Goal

My goal is to determine the relationship between a diamond’s carat and price.

Data

The data is a sample dataset included in the tidyverse r package. It has variables such as carat, price, cut, color, and depth.

q <- ggplot(diamonds.small,aes(x=carat, y=price))+
  labs(x="Carat",y="Price")

q + geom_point() +
  theme_minimal()#scatter plot

Graph 1: A standard scatterplot of carat vs. price

q + geom_count(aes(size=..prop..),alpha=.5) #bubble plot

Graph 2: A scatter plot of carat vs. price in which the size of the points is proportional to the frequency (sometimes called a bubble plot)

q + geom_count(aes(size=..prop.., color=as.factor(cut)),alpha=.5) #bubble plot

# q + geom_count(aes(color=as.factor(cut)),alpha=.5) #bubble plot

Graph 3: A scatter plot of carat vs. price in which the size of the points is proportional to the relative frequency and the color is determined by the quality of the cut

q + geom_bin2d() # tile plot displaying 2D density

q + geom_bin2d(bins=c(20,20))#+

 # geom_jitter(color="green")#controlling binning in tile plot

Graph 4: A tile plot showing the observed bivariate density of carat and price

q + stat_density2d(aes(color=..level..))+scale_color_gradientn(colors=topo.colors(5))
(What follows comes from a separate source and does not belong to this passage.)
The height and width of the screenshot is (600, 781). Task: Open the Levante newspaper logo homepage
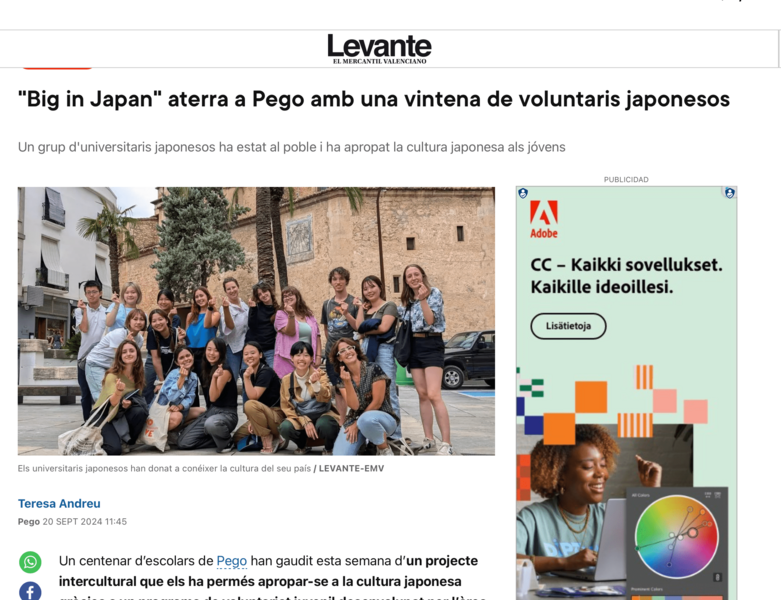379,48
Graph 5: A contour/level plot showing a two-dimensional kernel density estimate for the bivariate distribution of carat and price

q + geom_jitter(alpha=.5)+
  geom_smooth(method="lm",se=T,level=.95)#jittered scatter plot

Graph 6: A jittered scatter plot of carat versus price overlaid with the least squares regression line for predicting price based on carat. Include the 95% confidence bands around the line.

graph7 <- ggplot(diamonds.small,aes(x=carat, y=price,color=as.factor(cut))) +
  geom_jitter() + geom_smooth(method="lm",se=T,level=.67)
graph7

Graph 7: A jittered scatter plot of carat versus price in which the cut quality is mapped to some aesthetic, overlaid with separate least squares regression lines for predicting price based on carat for each cut quality. Include the 67% confidence bands around the lines.

graph8 <- ggplot(diamonds.small,aes(x=carat, y=price,color=as.factor(cut))) +
  geom_jitter() + geom_smooth(method="lm",formula=y~poly(x,2),level=.50)
graph8

Graph 8: Repeat graph (7), but use polynomial regression instead of simple linear. Choose the polynomial degree you think (based on a visual inspection) gives the best fit with the smallest possible degree.

Conlusions

Carat and price are directly related. When the carat is high, the price will be higher. The price also depends on the quality of the cut, as can be seen in the eighth graph.